■ **WORK REQUEST 1**: Return the passage of the DiffX binary diffs page starting at "modified_raw_payload_length and original_raw_payload_length" and ending at "Length Characters below.", copied word for word.
■ **WORK REQUEST 2**: Translate this sentence from the DiffX binary diffs page into Spanish: "If the reverse payload is not available, then changes to a patched binary file cannot be undone."

■ **DOCUMENT EXCERPT**:
5. Binary Diffs

DiffX officially supports three types of binary diff formats:

  1. VCDIFF binary diffs (recommended)

  2. Git-compatible Literal binary diffs

  3. Git-compatible Delta binary diffs

It’s recommended that new diffs make use of the VCDIFF format. The Git delta and literal binary diff formats are available for backward compatibility with Git-compatible diff implementations.

These formats are represented in similar ways. This page will discuss the common and diff-specific encoding and decoding rules for binary diffs.

5.1. Encoding/Decoding Basics

All three binary patch formats contain up to two payloads:

  1. The application (forward) patch payload.

    This is used to patch the binary file, transforming the original into the patched copy.

  2. The reverse (backward) patch payload.

    This is used to reverse the patch, transforming the patched copy back into the original.

For the VCDIFF binary diff, the reverse patch payload is optional. For the Git binary diffs, they are required, for backward compatibility.

Note

If the reverse payload is not available, then changes to a patched binary file cannot be undone.

Binary patches are in the following form:

<modified_type> <modified_raw_payload_length>
<modified_payload>

<original_type> <original_raw_payload_length>
<original_payload>

The contents will be in ASCII format.

Valid types and payload formats are dependent on the type of binary diff:

  • For VCDIFFs, modified_type will be vcdiff-apply and original_type will be vcdiff-reverse.

  • For Git Literal binary diffs, both modified_type and original_type will be literal.

  • For Git Delta binary diffs, both modified_type and original_type will be delta.

modified_raw_payload_length and original_raw_payload_length will be the lengths of the raw modified and original payloads before compression and encoding.

5.1.1. Binary Payloads

All three formats use the following format for payload data:

<len_c><data>
...

Each line represents up to 52 bytes of pre-encoded data. There may be an unlimited number of lines. They contain the following fields:

  • len_c is a line length character. This encodes the length of the (pre-encoded) data written on this line. See Line Length Characters below.

  • data is Base85-encoded data for this line.

This format is memory-efficient, allowing data to be progressively written to or read from a DiffX file without needing to keep the entire contents in memory for the Base85-encode/decode steps.

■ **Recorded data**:
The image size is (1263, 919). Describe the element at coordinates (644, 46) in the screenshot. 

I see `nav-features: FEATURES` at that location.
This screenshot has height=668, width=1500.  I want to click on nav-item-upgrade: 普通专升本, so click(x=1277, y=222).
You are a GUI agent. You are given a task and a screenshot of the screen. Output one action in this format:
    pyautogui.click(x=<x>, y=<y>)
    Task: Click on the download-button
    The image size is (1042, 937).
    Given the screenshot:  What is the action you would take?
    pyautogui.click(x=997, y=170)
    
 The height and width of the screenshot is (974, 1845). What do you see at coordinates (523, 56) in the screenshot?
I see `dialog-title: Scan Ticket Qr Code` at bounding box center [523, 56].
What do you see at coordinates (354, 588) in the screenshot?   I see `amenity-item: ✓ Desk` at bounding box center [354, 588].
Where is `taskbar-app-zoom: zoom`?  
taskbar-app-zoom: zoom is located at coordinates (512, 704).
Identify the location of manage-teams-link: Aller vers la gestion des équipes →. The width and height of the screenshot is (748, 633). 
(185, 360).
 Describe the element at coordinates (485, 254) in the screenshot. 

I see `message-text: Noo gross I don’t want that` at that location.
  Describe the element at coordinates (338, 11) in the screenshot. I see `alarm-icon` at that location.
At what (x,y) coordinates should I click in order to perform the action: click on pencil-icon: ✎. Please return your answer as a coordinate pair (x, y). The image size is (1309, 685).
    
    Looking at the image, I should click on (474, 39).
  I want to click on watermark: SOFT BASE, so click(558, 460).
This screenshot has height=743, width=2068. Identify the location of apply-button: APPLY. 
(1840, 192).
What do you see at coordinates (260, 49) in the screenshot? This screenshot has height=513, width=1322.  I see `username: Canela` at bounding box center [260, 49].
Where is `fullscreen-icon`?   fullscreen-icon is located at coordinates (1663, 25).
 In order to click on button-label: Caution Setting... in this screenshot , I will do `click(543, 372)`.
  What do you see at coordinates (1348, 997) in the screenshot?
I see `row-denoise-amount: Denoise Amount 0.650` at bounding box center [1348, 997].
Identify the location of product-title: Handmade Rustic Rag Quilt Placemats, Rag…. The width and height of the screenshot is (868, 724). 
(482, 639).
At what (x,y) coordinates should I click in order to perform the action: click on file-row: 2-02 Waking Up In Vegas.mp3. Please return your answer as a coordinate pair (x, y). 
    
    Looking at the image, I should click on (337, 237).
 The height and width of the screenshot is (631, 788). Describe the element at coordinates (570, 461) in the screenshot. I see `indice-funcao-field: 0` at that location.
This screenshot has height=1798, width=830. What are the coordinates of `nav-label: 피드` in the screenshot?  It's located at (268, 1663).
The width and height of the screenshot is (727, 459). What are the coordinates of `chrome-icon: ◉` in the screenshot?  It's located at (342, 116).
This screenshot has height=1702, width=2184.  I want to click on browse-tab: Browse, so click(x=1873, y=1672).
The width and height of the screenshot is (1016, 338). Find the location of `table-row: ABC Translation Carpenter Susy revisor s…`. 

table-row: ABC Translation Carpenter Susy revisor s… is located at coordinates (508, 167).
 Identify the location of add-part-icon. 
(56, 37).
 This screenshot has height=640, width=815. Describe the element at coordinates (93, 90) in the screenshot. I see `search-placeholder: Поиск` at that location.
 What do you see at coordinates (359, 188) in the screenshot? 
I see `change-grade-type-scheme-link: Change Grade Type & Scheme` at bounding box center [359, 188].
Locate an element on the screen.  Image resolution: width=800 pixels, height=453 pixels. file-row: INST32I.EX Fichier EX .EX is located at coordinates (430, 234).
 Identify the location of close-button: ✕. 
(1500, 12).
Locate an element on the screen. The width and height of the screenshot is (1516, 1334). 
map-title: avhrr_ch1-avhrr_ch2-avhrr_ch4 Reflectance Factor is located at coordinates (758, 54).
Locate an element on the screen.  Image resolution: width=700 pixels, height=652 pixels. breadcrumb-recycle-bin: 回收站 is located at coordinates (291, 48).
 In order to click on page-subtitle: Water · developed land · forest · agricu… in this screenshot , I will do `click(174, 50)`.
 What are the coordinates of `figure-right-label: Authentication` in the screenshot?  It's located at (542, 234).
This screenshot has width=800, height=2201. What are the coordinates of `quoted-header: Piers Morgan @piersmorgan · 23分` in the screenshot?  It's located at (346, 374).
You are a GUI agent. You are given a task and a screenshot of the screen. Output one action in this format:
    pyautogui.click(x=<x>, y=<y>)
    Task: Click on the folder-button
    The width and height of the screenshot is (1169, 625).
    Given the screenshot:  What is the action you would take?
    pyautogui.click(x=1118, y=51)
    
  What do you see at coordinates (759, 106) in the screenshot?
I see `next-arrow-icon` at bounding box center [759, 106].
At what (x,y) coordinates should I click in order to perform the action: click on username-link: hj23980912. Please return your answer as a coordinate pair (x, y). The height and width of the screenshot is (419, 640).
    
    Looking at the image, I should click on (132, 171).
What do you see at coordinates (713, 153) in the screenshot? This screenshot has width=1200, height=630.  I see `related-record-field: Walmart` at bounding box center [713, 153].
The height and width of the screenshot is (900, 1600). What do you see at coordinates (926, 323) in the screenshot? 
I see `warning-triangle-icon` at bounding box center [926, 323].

■ **ANSWER SECTION 1**:
modified_raw_payload_length and original_raw_payload_length will be the lengths of the raw modified and original payloads before compression and encoding.

5.1.1. Binary Payloads

All three formats use the following format for payload data:

<len_c><data>
...

Each line represents up to 52 bytes of pre-encoded data. There may be an unlimited number of lines. They contain the following fields:

  • len_c is a line length character. This encodes the length of the (pre-encoded) data written on this line. See Line Length Characters below.

■ **ANSWER SECTION 2**: Si la carga útil inversa no está disponible, los cambios en un archivo binario parcheado no se pueden deshacer.